6 Ways Machine Learning Can Help with Security

If you were to believe all the marketing buzz about machine learning, you would think it the answer to all security teams’ prayers. But it isn’t. At least not yet. Even so, machine learning is pretty powerful tech and there are places it can be helpful to your security measures right now. Here are six of them.

Finding Insider Threats

Behavioral analytics are very helpful in sorting routine behaviors and work patterns from activities that may indicate either a tendency toward bad behavior on the job or an insider threat in progress.

Machine learning coupled with behavioral analytics and associated data means the machine can recognize nuanced behaviors even earlier than behavioral analytics and experienced security personnel alone could.

Once employees are flagged as a potential problem or engaged in suspicious activity, actions can be taken to prevent problems or clear the employee.

Detecting Fake Accounts

Sometimes thieves create fake accounts to provide a necessary identity to gain authorization for access to data or to fraudulently use someone else’s credit card to make a purchase in the system. Fake accounts on social media can even be used to sway political elections around the world. Whatever they are used for, it is important to detect and delete them early before harm is done. Machine learning has already proven helpful in identifying fake accounts at scale.

“For example, cybersecurity experts uncovered a botnet of 350,000 automated Twitter accounts,” said Dr. Vahid Heydari, director, Center for Cybersecurity Education and Research, and assistant professor, Department of Computer Science at Rowan University. “Recognizing fake profiles on Facebook is also another example of new research topics that leverage machine-learning techniques in cybersecurity.”

Malware Analytics

Machine learning can assist in distinguishing malicious software from useful software and prevent it from being downloaded or launched.

Network Traffic Analytics

Machine learning can find and sometimes even predict network intrusions from network traffic analysis. It’s particularly good at that when it has been trained to recognize common irregularities and use deviancies which lowers or eliminates alert fatigue caused by frequent false alarms common to other alert systems.

Securing Robotics

Machine learning can greatly assist in securing robotics. Think of it as behavioral analytics for machines. ML can determine when a command for robotics is out of character for that machine’s typical use and stop the action before harm is done or until a human in charge issues an exception.
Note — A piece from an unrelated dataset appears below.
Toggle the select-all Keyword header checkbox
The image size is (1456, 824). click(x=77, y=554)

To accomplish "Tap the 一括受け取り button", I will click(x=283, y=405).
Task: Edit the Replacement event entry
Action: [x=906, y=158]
The same is true of many internet of things (IoT). ML can detect early or faint aberrations that indicate an unauthorized use or user and stop the action pending human review.

Protecting Endpoints

On the endpoint side of things, machine learning is by now a common technique among the more established products for evaluating unknown binaries or other executables,” said Fernando Montenegro, senior analyst in Information Security at 451 Research.

“There’s variations about the algorithms used – SVMs, random forests, even deep learning – but in essence there’s a well-understood pipeline of: gather data from multiple places, remotely train ML models based on this data, publish updated model to endpoints, run predictions on endpoints,” Montenegro added.

While machine learning still has a long way to go, it has already proven it can handle many tasks at scale. You can expect the machine and human relationship to continue and strengthen in security work.